## Material supplied
═══
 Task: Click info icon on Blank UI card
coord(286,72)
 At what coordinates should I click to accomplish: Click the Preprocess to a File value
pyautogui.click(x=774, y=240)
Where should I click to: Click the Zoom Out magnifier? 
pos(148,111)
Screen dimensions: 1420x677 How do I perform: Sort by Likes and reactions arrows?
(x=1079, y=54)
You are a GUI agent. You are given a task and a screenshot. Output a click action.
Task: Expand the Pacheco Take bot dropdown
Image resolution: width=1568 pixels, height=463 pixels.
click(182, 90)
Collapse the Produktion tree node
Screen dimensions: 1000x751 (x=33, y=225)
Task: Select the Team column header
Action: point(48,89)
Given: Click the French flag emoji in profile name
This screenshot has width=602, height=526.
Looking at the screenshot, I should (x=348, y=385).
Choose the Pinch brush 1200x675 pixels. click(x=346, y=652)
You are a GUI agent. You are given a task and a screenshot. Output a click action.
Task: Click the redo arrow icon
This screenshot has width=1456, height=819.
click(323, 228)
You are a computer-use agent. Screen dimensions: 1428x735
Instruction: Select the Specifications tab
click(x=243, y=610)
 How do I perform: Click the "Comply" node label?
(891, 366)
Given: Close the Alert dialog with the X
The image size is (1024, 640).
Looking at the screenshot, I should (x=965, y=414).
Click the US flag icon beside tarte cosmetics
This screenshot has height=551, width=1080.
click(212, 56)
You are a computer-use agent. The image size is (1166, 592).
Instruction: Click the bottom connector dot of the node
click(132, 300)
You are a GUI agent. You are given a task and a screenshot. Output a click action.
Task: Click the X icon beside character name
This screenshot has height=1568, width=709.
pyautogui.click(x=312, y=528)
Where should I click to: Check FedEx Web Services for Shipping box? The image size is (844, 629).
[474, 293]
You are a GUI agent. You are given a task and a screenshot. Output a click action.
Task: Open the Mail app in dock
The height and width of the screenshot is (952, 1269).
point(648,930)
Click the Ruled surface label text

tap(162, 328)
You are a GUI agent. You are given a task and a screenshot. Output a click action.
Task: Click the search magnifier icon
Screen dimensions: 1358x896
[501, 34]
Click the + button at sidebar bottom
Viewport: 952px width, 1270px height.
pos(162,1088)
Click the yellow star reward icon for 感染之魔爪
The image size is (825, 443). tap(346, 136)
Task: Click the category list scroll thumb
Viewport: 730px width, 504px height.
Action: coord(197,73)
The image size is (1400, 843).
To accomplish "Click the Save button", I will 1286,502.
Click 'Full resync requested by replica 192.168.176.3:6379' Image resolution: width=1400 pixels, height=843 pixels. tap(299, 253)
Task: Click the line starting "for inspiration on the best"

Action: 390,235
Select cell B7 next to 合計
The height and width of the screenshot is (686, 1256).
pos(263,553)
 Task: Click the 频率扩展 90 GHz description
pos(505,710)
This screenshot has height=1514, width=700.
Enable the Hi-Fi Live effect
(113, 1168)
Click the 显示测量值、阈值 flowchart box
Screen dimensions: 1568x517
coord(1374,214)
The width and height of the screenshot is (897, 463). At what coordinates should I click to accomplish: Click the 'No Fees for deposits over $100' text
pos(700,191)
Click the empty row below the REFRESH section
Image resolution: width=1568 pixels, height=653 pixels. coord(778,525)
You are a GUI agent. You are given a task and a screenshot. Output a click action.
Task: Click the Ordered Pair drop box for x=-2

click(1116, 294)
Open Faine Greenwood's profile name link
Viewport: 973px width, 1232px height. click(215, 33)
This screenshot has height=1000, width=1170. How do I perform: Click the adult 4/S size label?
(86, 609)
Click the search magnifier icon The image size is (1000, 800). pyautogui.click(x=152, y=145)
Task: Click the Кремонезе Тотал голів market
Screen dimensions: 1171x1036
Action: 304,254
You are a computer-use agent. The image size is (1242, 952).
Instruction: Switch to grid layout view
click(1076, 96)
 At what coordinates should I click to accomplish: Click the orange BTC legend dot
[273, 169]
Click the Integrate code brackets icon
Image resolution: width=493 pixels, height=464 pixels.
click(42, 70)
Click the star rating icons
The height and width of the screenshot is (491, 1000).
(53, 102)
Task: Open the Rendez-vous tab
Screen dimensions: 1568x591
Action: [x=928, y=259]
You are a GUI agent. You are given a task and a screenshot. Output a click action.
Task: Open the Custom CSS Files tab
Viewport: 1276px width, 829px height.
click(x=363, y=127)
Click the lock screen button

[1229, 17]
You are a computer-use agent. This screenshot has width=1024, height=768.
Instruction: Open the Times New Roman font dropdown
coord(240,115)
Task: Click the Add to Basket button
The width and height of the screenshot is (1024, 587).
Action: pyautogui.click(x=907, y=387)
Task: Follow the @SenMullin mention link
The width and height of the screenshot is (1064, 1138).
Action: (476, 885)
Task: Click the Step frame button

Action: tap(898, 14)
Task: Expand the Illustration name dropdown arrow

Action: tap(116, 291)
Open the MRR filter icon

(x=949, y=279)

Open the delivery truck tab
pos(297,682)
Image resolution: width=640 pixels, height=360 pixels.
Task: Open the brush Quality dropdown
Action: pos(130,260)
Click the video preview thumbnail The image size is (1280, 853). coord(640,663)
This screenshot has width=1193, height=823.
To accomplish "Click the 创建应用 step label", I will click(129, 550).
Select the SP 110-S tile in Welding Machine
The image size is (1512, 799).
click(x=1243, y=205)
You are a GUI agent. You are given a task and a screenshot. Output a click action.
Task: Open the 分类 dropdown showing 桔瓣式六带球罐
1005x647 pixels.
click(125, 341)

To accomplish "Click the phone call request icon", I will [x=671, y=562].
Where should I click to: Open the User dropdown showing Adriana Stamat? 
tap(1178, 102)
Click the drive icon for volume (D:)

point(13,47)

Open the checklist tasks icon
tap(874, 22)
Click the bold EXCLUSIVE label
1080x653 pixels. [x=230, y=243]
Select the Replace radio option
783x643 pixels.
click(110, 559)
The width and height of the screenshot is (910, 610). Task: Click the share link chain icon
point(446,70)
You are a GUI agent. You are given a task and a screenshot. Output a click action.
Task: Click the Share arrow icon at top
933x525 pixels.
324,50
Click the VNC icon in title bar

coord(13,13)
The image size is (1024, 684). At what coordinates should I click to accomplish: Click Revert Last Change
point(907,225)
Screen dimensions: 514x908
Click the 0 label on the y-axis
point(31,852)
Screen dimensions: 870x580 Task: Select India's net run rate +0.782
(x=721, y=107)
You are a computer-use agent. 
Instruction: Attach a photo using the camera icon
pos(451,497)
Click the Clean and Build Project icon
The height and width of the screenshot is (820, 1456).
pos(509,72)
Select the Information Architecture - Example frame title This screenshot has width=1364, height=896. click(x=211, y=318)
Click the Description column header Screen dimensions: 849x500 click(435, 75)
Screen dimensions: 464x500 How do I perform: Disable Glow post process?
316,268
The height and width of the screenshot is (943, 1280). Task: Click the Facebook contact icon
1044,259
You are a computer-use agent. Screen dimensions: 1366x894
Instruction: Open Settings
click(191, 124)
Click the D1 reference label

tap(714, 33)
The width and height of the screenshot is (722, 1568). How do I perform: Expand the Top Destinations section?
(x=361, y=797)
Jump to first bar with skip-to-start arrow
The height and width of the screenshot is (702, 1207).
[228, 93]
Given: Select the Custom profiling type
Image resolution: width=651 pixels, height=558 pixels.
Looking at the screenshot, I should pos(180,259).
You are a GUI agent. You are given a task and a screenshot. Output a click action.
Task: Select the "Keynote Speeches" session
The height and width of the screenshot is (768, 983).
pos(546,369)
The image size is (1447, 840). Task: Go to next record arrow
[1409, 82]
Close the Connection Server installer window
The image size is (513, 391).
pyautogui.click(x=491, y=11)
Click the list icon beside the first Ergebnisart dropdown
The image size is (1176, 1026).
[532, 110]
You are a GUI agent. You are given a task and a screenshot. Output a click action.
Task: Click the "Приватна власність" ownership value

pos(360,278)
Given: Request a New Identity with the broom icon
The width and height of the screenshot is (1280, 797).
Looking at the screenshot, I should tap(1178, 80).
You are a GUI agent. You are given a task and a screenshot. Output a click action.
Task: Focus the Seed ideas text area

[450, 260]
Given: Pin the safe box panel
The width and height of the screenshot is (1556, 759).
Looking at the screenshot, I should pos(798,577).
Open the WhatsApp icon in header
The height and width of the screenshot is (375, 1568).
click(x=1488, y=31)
═══
## Activity
In the entries above, the lines between the one holding "Click the bold EXCLUSIVE label" and the one holding "Task: Click the Share arrow icon at top", inclusive, are to be printed exactly as written, and those alone.

## Completed exercise
Click the bold EXCLUSIVE label
1080x653 pixels. [x=230, y=243]
Select the Replace radio option
783x643 pixels.
click(110, 559)
The width and height of the screenshot is (910, 610). Task: Click the share link chain icon
point(446,70)
You are a GUI agent. You are given a task and a screenshot. Output a click action.
Task: Click the Share arrow icon at top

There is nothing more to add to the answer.